Traditional media gatekeepers are no longer “in a position to say ‘this is what’s going to be carried on our airwaves’, or ‘this is what’s going to be in our precious editorial pages,’” Silver said.
Rather, the nonstop quest for content has meant consumers can more easily find women’s sports which they previously weren’t able to do.
“Now it’s more expensive and consumers get to decide,” Silver said.
That’s resulted in a new paradigm in which women’s sports are afforded the coverage they previously lacked. All of this has led to a flourishing business. The WNBA saw a record-breaking season with the rise of star rookies Caitlin Clark and Angel Reese. Even before they went pro, Clark and Reese were drawing unprecedented levels of attention. When the two faced off in the women’s NCAA tournament in April, the game carried a record-breaking 12.3 million viewers. This year’s WNBA Finals between eventual champions the New York Liberty and the Minnesota Lynx also broke viewership records. Game 3 of the series was the most-viewed WNBA Finals game in 25 years.
Audiences “are demonstrating there’s genuine interest in women’s sports and the product,” Silver said.

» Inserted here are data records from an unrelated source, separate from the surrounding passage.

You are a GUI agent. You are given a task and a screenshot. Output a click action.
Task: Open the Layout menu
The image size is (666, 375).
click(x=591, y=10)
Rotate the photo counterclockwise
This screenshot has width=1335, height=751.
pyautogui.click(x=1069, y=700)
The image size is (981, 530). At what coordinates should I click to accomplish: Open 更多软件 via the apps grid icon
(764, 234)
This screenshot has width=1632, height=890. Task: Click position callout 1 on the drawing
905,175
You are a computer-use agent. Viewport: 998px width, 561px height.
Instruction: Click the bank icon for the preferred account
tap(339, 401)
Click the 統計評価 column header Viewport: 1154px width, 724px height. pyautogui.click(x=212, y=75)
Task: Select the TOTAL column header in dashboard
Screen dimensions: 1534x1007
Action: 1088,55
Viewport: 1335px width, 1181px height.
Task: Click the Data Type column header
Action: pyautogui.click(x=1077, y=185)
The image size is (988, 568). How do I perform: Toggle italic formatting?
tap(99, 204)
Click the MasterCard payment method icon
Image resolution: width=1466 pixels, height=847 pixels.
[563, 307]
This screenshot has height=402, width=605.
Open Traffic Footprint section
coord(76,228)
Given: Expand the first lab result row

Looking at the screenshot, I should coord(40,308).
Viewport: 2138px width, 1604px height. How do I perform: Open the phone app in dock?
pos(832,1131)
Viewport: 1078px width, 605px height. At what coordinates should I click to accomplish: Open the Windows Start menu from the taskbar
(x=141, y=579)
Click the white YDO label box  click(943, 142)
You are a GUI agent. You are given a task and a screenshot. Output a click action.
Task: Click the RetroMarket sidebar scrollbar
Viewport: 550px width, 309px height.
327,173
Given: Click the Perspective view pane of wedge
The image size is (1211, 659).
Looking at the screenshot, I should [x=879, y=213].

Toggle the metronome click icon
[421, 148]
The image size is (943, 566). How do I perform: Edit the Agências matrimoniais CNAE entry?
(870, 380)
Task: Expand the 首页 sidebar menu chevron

In July, the WNBA finalized an 11-year media rights deal with major broadcast partners Disney, Amazon Prime, and NBC for $200 million a season, according to the AP. That amount is more than triple the $60 million a year the WNBA receives under its current agreement. The caliber of media partners, some of whom have been involved with the league in the past, was taken as a testament to women’s sports’ role as marquee live programming that broadcasters are eager to secure for themselves. For example Disney, under its ESPN brand, has been carrying the league since its inception in 1997.
Silver, too, mentioned the WNBA’s founding in that year, as evidence that while the mainstream excitement may have broken through recently, women’s sports have been around for decades.
“As much as it seems like an overnight sensation, the WNBA just completed its 28th year,” Silver said.